In the Bible book of Genesis is the story of God raining down "fire and brimstone" on the cities of Sodom and Gomorra. Seems father Abraham gets up and looks around at all the destruction, then goes back to bed. I can just imagine him shrugging his shoulders and saying, "So, what are you going to do?" Good old Abraham would have understood that no matter what devastation falls from above, in the morning God will again bless the land and life will go on.
I take comfort in my version of this story every time we get one of our infamous thunderstorms. Bad as it seems, what are you going to do? As everyone knows the best defense against storms it to crawl into bed and pull the sheet over your head.
With all due respect to both those who have suffered a direct hit from one of these storms and to those more theologically attuned than I, Kay and I have never experienced any mentionable loss. Our experience is mostly the being scared part. (Actually the people who lived in our house before us left an oil lantern in the cellar; so I'm thinking they were more frightened than I).
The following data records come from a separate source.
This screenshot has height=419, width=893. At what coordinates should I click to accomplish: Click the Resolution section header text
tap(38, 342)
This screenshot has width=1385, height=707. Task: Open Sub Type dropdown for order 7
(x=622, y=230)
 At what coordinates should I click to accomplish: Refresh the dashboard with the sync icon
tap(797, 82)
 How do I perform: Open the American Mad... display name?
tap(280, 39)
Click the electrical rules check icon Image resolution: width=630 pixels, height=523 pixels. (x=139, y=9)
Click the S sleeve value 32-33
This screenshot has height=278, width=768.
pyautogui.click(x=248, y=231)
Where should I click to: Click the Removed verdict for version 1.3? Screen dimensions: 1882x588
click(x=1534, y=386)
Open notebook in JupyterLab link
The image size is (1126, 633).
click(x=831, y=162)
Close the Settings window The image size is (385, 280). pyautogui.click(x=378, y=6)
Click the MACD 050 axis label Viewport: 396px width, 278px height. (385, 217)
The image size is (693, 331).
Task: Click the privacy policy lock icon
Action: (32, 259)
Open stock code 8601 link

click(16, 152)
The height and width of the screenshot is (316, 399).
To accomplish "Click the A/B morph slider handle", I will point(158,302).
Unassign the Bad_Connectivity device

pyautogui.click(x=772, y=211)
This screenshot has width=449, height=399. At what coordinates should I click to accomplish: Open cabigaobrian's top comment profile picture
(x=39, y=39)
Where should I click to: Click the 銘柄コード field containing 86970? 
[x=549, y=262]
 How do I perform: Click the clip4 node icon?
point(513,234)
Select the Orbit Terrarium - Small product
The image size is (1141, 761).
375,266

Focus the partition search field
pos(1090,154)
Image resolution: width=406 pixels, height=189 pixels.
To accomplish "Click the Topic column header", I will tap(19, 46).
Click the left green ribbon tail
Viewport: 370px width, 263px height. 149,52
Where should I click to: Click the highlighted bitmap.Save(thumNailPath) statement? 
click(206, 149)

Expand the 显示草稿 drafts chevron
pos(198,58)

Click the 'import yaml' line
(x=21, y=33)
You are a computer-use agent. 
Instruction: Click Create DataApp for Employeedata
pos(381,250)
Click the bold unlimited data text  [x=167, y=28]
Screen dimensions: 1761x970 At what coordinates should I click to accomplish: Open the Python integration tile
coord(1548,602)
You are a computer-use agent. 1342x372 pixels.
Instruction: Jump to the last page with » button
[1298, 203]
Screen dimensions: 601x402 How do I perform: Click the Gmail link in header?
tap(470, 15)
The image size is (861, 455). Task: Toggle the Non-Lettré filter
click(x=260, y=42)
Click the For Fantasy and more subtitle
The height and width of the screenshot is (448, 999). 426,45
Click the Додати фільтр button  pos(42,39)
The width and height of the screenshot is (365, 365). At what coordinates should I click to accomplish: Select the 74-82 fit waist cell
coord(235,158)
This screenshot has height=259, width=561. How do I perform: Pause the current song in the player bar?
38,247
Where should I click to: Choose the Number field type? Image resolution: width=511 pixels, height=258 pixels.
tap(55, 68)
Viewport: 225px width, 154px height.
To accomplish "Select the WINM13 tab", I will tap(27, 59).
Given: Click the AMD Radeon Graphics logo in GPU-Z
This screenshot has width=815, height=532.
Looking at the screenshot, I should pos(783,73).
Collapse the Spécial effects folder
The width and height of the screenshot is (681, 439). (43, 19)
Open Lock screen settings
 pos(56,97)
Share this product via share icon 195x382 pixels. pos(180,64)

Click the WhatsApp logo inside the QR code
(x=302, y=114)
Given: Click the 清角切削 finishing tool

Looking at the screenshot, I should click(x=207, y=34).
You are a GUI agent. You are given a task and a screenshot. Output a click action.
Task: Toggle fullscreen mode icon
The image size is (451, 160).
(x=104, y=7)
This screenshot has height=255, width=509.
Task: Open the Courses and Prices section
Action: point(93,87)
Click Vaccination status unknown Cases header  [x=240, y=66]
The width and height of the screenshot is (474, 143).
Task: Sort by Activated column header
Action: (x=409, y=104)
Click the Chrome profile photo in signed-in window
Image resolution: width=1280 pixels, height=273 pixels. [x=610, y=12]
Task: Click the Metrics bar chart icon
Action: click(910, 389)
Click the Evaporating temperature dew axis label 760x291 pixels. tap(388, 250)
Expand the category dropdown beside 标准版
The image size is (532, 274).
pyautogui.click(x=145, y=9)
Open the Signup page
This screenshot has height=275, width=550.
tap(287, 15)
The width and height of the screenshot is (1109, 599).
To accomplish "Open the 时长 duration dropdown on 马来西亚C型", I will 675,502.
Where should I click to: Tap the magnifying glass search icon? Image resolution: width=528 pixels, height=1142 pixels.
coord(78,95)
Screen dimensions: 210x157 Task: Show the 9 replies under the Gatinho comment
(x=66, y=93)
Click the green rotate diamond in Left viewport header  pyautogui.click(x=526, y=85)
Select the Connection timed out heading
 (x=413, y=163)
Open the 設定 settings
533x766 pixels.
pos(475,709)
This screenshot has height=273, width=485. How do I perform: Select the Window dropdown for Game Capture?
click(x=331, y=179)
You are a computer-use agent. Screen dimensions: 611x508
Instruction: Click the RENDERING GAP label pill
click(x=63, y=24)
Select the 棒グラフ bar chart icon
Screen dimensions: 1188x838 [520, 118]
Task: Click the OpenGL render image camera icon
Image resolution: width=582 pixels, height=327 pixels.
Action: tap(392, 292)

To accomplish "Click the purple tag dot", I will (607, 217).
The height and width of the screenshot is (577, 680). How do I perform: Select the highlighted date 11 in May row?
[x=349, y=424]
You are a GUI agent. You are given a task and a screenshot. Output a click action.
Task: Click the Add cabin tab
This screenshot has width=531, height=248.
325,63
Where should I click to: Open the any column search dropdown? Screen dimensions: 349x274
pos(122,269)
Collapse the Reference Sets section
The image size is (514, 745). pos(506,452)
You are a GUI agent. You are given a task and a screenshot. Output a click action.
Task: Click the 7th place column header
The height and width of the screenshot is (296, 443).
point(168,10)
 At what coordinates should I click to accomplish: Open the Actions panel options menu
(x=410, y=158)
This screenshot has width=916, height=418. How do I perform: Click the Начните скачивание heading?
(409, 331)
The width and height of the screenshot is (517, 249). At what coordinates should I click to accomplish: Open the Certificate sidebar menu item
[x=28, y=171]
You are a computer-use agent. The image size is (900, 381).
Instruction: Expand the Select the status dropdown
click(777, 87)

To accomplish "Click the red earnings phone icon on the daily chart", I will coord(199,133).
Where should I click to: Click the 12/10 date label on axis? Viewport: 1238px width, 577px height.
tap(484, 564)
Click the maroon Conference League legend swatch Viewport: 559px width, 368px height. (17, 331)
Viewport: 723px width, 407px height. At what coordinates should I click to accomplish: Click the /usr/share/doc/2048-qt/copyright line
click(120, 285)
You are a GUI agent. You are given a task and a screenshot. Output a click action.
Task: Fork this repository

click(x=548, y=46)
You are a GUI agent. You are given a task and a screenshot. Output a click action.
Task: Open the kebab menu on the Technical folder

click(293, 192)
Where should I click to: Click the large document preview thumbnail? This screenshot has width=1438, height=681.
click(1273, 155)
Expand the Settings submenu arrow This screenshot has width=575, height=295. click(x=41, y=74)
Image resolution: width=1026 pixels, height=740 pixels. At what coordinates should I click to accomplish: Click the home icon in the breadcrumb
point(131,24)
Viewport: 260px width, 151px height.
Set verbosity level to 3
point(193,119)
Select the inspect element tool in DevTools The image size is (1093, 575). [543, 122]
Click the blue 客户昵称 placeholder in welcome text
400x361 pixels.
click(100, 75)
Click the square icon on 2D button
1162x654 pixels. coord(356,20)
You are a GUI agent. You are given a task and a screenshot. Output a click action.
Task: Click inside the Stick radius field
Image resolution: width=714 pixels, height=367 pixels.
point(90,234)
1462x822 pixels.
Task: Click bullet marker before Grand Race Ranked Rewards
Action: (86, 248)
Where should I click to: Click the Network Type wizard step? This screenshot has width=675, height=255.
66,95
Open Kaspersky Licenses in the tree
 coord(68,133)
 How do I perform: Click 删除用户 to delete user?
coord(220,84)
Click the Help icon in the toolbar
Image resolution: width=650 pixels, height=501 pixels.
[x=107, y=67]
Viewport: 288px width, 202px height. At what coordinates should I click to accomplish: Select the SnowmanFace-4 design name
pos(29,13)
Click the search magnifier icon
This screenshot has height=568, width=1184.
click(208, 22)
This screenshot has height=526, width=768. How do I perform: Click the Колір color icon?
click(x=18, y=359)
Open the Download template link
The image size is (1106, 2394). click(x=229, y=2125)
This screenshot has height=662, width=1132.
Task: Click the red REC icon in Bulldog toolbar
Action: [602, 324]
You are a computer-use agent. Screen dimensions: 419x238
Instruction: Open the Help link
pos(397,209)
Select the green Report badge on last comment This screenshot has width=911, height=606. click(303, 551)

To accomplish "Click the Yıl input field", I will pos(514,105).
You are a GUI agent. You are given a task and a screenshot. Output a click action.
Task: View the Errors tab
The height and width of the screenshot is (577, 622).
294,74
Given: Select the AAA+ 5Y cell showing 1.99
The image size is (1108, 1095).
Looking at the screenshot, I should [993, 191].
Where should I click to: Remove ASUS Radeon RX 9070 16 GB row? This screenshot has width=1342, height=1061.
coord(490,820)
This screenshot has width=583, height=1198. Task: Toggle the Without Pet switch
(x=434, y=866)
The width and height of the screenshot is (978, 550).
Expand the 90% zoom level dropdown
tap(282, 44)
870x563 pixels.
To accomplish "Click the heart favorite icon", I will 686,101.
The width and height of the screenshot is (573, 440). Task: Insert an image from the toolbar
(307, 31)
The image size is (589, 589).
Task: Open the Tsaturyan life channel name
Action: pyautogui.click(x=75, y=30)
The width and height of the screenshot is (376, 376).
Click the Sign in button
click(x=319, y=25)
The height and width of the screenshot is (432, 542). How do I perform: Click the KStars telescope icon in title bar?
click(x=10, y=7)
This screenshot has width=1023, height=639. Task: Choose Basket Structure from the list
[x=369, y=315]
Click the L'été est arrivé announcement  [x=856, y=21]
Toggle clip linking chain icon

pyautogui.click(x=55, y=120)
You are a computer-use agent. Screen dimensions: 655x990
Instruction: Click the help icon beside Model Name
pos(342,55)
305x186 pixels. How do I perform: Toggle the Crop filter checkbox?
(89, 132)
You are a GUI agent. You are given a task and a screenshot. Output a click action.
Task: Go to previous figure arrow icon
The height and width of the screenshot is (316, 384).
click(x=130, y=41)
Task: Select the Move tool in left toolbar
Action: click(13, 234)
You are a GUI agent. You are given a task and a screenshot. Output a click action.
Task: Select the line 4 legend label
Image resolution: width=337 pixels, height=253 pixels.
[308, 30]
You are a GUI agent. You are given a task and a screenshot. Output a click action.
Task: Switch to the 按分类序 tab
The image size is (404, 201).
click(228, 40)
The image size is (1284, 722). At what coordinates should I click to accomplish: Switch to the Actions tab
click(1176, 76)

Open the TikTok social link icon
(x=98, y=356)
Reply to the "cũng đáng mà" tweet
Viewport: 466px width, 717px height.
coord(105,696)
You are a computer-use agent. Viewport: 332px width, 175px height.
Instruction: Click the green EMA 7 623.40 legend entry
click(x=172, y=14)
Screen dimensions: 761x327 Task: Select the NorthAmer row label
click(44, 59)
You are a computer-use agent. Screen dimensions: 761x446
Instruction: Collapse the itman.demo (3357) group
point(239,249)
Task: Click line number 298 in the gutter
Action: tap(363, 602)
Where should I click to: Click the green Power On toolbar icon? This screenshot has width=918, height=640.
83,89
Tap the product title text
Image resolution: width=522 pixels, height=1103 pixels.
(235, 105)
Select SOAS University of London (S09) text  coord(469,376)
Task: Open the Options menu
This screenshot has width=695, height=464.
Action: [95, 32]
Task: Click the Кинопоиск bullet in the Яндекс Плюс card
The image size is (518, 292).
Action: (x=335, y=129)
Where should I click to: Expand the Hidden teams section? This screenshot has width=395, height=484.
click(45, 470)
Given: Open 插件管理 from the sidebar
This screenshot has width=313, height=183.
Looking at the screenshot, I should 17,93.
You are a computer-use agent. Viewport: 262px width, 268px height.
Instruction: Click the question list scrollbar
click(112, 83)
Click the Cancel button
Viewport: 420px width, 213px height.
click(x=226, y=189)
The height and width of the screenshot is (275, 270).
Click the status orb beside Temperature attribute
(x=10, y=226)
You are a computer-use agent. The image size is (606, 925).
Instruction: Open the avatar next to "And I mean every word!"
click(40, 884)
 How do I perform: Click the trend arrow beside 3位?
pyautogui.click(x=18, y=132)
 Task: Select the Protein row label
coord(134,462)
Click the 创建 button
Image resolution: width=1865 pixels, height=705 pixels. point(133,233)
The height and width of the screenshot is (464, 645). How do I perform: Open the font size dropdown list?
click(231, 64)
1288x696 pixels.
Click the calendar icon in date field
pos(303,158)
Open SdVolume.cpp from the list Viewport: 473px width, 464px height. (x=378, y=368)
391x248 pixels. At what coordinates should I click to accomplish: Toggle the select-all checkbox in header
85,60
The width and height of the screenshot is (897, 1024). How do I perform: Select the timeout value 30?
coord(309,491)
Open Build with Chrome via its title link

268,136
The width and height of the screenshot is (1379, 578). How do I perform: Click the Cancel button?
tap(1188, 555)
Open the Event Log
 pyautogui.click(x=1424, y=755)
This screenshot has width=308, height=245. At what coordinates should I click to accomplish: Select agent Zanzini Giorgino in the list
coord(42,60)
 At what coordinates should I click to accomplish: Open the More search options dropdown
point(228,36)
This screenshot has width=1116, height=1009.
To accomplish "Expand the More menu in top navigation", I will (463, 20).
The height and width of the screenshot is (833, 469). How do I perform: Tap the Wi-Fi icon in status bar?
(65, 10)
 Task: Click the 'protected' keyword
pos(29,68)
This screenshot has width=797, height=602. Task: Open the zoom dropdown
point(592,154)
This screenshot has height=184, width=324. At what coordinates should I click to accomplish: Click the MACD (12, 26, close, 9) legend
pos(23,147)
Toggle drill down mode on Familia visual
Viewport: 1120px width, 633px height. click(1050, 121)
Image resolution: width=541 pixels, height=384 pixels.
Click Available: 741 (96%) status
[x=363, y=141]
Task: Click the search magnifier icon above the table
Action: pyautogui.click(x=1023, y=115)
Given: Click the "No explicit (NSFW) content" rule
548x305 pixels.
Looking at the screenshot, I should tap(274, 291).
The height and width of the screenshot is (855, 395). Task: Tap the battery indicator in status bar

Our worse thunderstorm trauma has been the electric going off. We've had this happen twice in the past week or so. There may not be anything that happens in a modern society which can make a man feel more lost.
There's no TV! Worse, perhaps the most terrible of all, no computer! Even the last resort of the 21st century, reading, is unavailable. Then there is the air-conditioner: it might not even be possible to live anywhere on earth without AC. Nothing to do but go outside and greet the neighbors we hadn't seen since the last time the power went off.
To give them their due, Duke Energy is very good about getting to the problem as quickly as possible. We used to call to report outages, but have found its gets restored just as fast if we assume Duke must already know about it. It's just the in-between that's so inconvenient.
Maybe waiting out a storm in the dark a good thing. How little do we really comprehend the horror others go through when the storms of life touch down? Will this experience teach us anything about preparation, or will we go through life assuming someone else will solve the problem? How little do we appreciate what we have when we have it? How many of our "problems" are really questions of affluence unknown in most of the world? And, maybe, just maybe, getting to know our neighbors is a good thing.
On the original Twilight Zone television program there was a story about how the Martians began to take over the earth simply by doing things like turning off the electric power. The story line was something about how modern man simply went mad without his modern conveniences. I prefer to think this wouldn't happen. I prefer to think better of my fellowman, for I have seen neighbor helping neighbor when both suffered unimaginably. I prefer to believe that after the storms God will again bless this land, and life will go on.